Figure 5.5 presents the block diagram for standalone realization of $A_{0,1}(z^{-1})$ filter which comprises two identical copies of $A_{0,1}(z)$ filter, two $L$-length LIFO registers, 2$L$-length shift register and an adder.

5.3.2 Approximation of anti-causal IIR filters by causal FIR filters

One way of causal implementation of $A_0(z^{-2})$ and $A_1(z^{-2})$ is the block processing method presented above. For this method the allpass filter impulse responses are truncated to a certain number of samples in order to approximate the anti-causal filtering operations via stable and causal filters. The selected number of samples approximately corrects the phase distortion created by the analysis allpass filters up-to a certain error. The block processing method is equivalent to having an FIR filter of order $L$ which can approximate the amplitude and phase characteristics of the allpass filter but with the ease of flipping the filter coefficients without worrying about instability or anti-causality. These FIR filter coefficients can be calculated by a simple polynomial expression given in (5.24) that are simply the Markov parameters of the state-space...
models.
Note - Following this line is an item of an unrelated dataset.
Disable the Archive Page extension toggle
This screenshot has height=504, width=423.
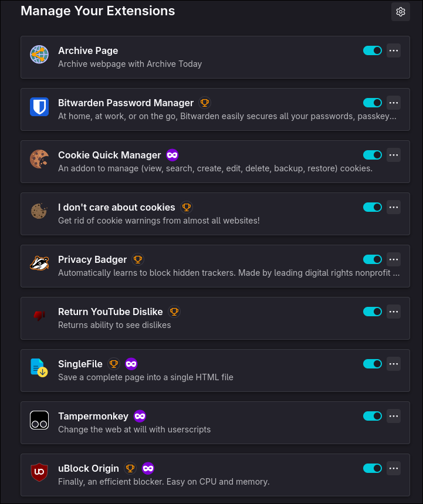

In (5.24a) the transfer functions of the first order allpass filters \( A_{0,1}(z) \) are presented whereas (5.24b) and (5.24c) demonstrate the truncated and the time-reversed truncated impulse responses of the allpass filters \( A_{0,1}(z) \), respectively [168].

\[
A_{0,1}(z) = \frac{z^{-1} + \alpha_{0,1}}{1 + \alpha_{0,1}z^{-1}} \tag{5.24a}
\]

\[
\tilde{A}_{0,1}(z) = \alpha_{0,1} + (-1)^{L_{0,1}-1} \alpha_{0,1}^{L_{0,1}-1} z^{-L_{0,1}} + (1 - \alpha_{0,1}^2) \sum_{k=0}^{L_{0,1}-2} (-1)^k \alpha_{0,1}^k z^{-(k+1)} \tag{5.24b}
\]

\[
R_{0,1}(z) = \alpha_{0,1} z^{-L_{0,1}} + (-1)^{L_{0,1}-1} \alpha_{0,1}^{L_{0,1}-1} + (1 - \alpha_{0,1}^2) \sum_{k=1}^{L_{0,1}-1} (-1)^{L_{0,1}-k-1} \alpha_{0,1}^{L_{0,1}-k-1} z^{-k} \tag{5.24c}
\]

\[
= (1 + \alpha_{0,1} z^{-1}) \sum_{k=0}^{L_{0,1}} (-1)^k \alpha_{0,1}^k z^{-(L_{0,1}-k-1)}
\]

where \( k \in \mathbb{Z} \) is an integer, \( \tilde{A}_{0,1}(z) \) is the FIR approximation of the allpass filters \( A_{0,1} \), and \( R_{0,1}(z) = \tilde{A}_{0,1}(z^{-1}) \) that can be used as synthesis filters. Therefore, analytically it now can be shown that the transfer functions of both the top and bottom branches of the filter bank satisfy (5.25) ensuring the phase compensation up to a certain error.

\[
A_0(z) R_0(z) = z^{-L_0} - (-1)^{L_0} \varepsilon(\alpha_0, L_0) \tag{5.25a}
\]

\[
A_1(z) R_1(z) = z^{-L_1} - (-1)^{L_1} \varepsilon(\alpha_1, L_1) \tag{5.25b}
\]

which are derived from the polynomial factorization relation;

\[
(z^{-1} + \alpha_{0,1}) \sum_{k=0}^{L_{0,1}-1} (-1)^k \alpha_{0,1}^k z^{-(L_{0,1}-k-1)} = z^{-L_{0,1}} - (-1)^{L_{0,1}} \alpha_{0,1}^{L_{0,1}} \tag{5.26}
\]

126
where $L_0$ and $L_1$ are the FIR filter orders such that (5.25a) and (5.25b) indicates that the analysis and synthesis paths are pure delay with near-PR property up to a certain error $\varepsilon(\alpha_0, L_0)$ and $\varepsilon(\alpha_1, L_1)$, respectively where $\varepsilon(\alpha_{0,1}, L_{0,1}) = \alpha^{L_{0,1}}$. There exists a trade off between the system delay and the compensation error, in other words, the error can be substantially reduced by increasing the FIR filters’ order which will increase the system delay as well as the computational complexity. On the other hand, the length of the $R_{0,1}(z)$ is proportional to the absolute magnitude of the allpass coefficients. As the absolute value of the coefficient grows towards one, then longer FIR filters are required to sufficiently approximate the first order allpass filter. This will lead to having data alignment problems between the top and the bottom branches for different allpass filters, therefore extra registers need to be used in the branch path that employs the lower order FIR filter. Hence, the amount of the delay should be equal to the delay difference between $R_0(z)$ and $R_1(z)$, i.e. $L_1 - L_0$, considering that $L_1 \geq L_0$. Thus, the new hybrid IIR/FIR hybrid wavelet filter banks are presented in Figure 5.6.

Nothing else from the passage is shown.